▽

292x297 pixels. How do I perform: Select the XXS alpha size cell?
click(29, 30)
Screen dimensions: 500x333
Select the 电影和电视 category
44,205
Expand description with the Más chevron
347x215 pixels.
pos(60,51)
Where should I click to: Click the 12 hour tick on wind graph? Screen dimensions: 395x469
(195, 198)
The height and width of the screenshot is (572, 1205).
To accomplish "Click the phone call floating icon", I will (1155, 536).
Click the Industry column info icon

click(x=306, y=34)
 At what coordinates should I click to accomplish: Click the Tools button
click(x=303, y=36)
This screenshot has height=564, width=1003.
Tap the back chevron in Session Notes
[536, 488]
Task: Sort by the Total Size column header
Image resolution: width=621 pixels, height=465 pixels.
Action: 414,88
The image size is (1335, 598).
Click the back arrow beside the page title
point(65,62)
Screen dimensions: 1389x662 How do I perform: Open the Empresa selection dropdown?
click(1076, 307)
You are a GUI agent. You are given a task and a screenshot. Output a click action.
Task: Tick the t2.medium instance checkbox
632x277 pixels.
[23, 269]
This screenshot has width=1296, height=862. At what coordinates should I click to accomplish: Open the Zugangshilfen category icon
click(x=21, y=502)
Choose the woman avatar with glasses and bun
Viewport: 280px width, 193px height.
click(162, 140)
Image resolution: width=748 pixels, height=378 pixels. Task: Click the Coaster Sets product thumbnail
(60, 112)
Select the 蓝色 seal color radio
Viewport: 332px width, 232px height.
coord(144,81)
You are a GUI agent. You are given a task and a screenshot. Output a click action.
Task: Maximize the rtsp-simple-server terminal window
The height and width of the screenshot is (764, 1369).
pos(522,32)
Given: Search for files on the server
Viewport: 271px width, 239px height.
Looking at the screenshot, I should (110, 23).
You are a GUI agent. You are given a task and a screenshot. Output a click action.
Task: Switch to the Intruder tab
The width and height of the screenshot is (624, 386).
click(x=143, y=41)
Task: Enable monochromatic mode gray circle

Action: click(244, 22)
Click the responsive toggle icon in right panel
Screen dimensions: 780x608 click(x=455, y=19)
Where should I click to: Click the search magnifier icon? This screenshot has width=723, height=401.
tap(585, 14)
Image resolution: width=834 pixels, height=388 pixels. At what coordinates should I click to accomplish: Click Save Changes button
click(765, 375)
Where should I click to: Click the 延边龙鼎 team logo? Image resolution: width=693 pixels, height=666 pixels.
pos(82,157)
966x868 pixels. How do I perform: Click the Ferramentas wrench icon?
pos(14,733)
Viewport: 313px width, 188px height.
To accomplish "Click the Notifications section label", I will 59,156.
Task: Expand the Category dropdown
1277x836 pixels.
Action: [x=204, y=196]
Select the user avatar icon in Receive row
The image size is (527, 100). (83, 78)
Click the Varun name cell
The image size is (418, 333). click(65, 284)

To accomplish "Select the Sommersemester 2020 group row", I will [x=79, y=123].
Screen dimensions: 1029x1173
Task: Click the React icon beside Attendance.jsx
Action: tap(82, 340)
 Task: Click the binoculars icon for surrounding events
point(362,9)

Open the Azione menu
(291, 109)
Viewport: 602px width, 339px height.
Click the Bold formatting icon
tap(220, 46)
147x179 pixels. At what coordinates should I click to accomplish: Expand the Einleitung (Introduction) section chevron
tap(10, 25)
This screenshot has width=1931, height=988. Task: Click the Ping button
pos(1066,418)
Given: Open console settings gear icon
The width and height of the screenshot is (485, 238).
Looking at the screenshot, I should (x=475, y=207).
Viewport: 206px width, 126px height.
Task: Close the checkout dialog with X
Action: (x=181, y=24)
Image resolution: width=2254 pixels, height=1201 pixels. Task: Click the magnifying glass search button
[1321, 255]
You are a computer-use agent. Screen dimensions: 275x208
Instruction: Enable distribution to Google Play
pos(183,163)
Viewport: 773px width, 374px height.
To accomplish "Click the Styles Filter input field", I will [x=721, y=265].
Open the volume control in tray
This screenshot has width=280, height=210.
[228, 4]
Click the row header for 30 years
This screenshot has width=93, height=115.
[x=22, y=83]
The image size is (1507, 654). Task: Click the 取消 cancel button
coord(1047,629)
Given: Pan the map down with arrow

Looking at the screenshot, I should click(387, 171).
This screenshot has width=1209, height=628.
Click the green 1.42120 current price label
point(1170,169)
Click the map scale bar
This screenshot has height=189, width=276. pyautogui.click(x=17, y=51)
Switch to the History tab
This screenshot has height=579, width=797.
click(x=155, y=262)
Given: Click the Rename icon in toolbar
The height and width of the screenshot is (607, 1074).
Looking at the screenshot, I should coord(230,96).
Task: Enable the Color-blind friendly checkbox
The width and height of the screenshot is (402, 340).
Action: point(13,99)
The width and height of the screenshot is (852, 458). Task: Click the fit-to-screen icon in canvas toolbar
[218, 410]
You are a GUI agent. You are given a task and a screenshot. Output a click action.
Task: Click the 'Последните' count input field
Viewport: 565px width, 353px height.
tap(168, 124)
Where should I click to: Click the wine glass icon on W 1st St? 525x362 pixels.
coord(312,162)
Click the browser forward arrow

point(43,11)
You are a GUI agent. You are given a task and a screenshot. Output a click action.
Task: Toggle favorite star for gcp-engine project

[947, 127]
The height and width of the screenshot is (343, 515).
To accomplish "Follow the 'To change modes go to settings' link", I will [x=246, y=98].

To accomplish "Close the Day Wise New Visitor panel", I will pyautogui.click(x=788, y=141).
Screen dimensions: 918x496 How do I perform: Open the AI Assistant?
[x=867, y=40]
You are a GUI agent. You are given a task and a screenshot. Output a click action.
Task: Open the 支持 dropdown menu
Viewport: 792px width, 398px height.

△

- [练习内容] 把上面的全部材料逐字照抄一遍，不作任何改动。

- [练习答案]
292x297 pixels. How do I perform: Select the XXS alpha size cell?
click(29, 30)
Screen dimensions: 500x333
Select the 电影和电视 category
44,205
Expand description with the Más chevron
347x215 pixels.
pos(60,51)
Where should I click to: Click the 12 hour tick on wind graph? Screen dimensions: 395x469
(195, 198)
The height and width of the screenshot is (572, 1205).
To accomplish "Click the phone call floating icon", I will (1155, 536).
Click the Industry column info icon

click(x=306, y=34)
 At what coordinates should I click to accomplish: Click the Tools button
click(x=303, y=36)
This screenshot has height=564, width=1003.
Tap the back chevron in Session Notes
[536, 488]
Task: Sort by the Total Size column header
Image resolution: width=621 pixels, height=465 pixels.
Action: 414,88
The image size is (1335, 598).
Click the back arrow beside the page title
point(65,62)
Screen dimensions: 1389x662 How do I perform: Open the Empresa selection dropdown?
click(1076, 307)
You are a GUI agent. You are given a task and a screenshot. Output a click action.
Task: Tick the t2.medium instance checkbox
632x277 pixels.
[23, 269]
This screenshot has width=1296, height=862. At what coordinates should I click to accomplish: Open the Zugangshilfen category icon
click(x=21, y=502)
Choose the woman avatar with glasses and bun
Viewport: 280px width, 193px height.
click(162, 140)
Image resolution: width=748 pixels, height=378 pixels. Task: Click the Coaster Sets product thumbnail
(60, 112)
Select the 蓝色 seal color radio
Viewport: 332px width, 232px height.
coord(144,81)
You are a GUI agent. You are given a task and a screenshot. Output a click action.
Task: Maximize the rtsp-simple-server terminal window
The height and width of the screenshot is (764, 1369).
pos(522,32)
Given: Search for files on the server
Viewport: 271px width, 239px height.
Looking at the screenshot, I should (110, 23).
You are a GUI agent. You are given a task and a screenshot. Output a click action.
Task: Switch to the Intruder tab
The width and height of the screenshot is (624, 386).
click(x=143, y=41)
Task: Enable monochromatic mode gray circle

Action: click(244, 22)
Click the responsive toggle icon in right panel
Screen dimensions: 780x608 click(x=455, y=19)
Where should I click to: Click the search magnifier icon? This screenshot has width=723, height=401.
tap(585, 14)
Image resolution: width=834 pixels, height=388 pixels. At what coordinates should I click to accomplish: Click Save Changes button
click(765, 375)
Where should I click to: Click the 延边龙鼎 team logo? Image resolution: width=693 pixels, height=666 pixels.
pos(82,157)
966x868 pixels. How do I perform: Click the Ferramentas wrench icon?
pos(14,733)
Viewport: 313px width, 188px height.
To accomplish "Click the Notifications section label", I will 59,156.
Task: Expand the Category dropdown
1277x836 pixels.
Action: [x=204, y=196]
Select the user avatar icon in Receive row
The image size is (527, 100). (83, 78)
Click the Varun name cell
The image size is (418, 333). click(65, 284)

To accomplish "Select the Sommersemester 2020 group row", I will [x=79, y=123].
Screen dimensions: 1029x1173
Task: Click the React icon beside Attendance.jsx
Action: tap(82, 340)
 Task: Click the binoculars icon for surrounding events
point(362,9)

Open the Azione menu
(291, 109)
Viewport: 602px width, 339px height.
Click the Bold formatting icon
tap(220, 46)
147x179 pixels. At what coordinates should I click to accomplish: Expand the Einleitung (Introduction) section chevron
tap(10, 25)
This screenshot has width=1931, height=988. Task: Click the Ping button
pos(1066,418)
Given: Open console settings gear icon
The width and height of the screenshot is (485, 238).
Looking at the screenshot, I should (x=475, y=207).
Viewport: 206px width, 126px height.
Task: Close the checkout dialog with X
Action: (x=181, y=24)
Image resolution: width=2254 pixels, height=1201 pixels. Task: Click the magnifying glass search button
[1321, 255]
You are a computer-use agent. Screen dimensions: 275x208
Instruction: Enable distribution to Google Play
pos(183,163)
Viewport: 773px width, 374px height.
To accomplish "Click the Styles Filter input field", I will [x=721, y=265].
Open the volume control in tray
This screenshot has width=280, height=210.
[228, 4]
Click the row header for 30 years
This screenshot has width=93, height=115.
[x=22, y=83]
The image size is (1507, 654). Task: Click the 取消 cancel button
coord(1047,629)
Given: Pan the map down with arrow

Looking at the screenshot, I should click(387, 171).
This screenshot has width=1209, height=628.
Click the green 1.42120 current price label
point(1170,169)
Click the map scale bar
This screenshot has height=189, width=276. pyautogui.click(x=17, y=51)
Switch to the History tab
This screenshot has height=579, width=797.
click(x=155, y=262)
Given: Click the Rename icon in toolbar
The height and width of the screenshot is (607, 1074).
Looking at the screenshot, I should coord(230,96).
Task: Enable the Color-blind friendly checkbox
The width and height of the screenshot is (402, 340).
Action: point(13,99)
The width and height of the screenshot is (852, 458). Task: Click the fit-to-screen icon in canvas toolbar
[218, 410]
You are a GUI agent. You are given a task and a screenshot. Output a click action.
Task: Click the 'Последните' count input field
Viewport: 565px width, 353px height.
tap(168, 124)
Where should I click to: Click the wine glass icon on W 1st St? 525x362 pixels.
coord(312,162)
Click the browser forward arrow

point(43,11)
You are a GUI agent. You are given a task and a screenshot. Output a click action.
Task: Toggle favorite star for gcp-engine project

[947, 127]
The height and width of the screenshot is (343, 515).
To accomplish "Follow the 'To change modes go to settings' link", I will [x=246, y=98].

To accomplish "Close the Day Wise New Visitor panel", I will pyautogui.click(x=788, y=141).
Screen dimensions: 918x496 How do I perform: Open the AI Assistant?
[x=867, y=40]
You are a GUI agent. You are given a task and a screenshot. Output a click action.
Task: Open the 支持 dropdown menu
Viewport: 792px width, 398px height.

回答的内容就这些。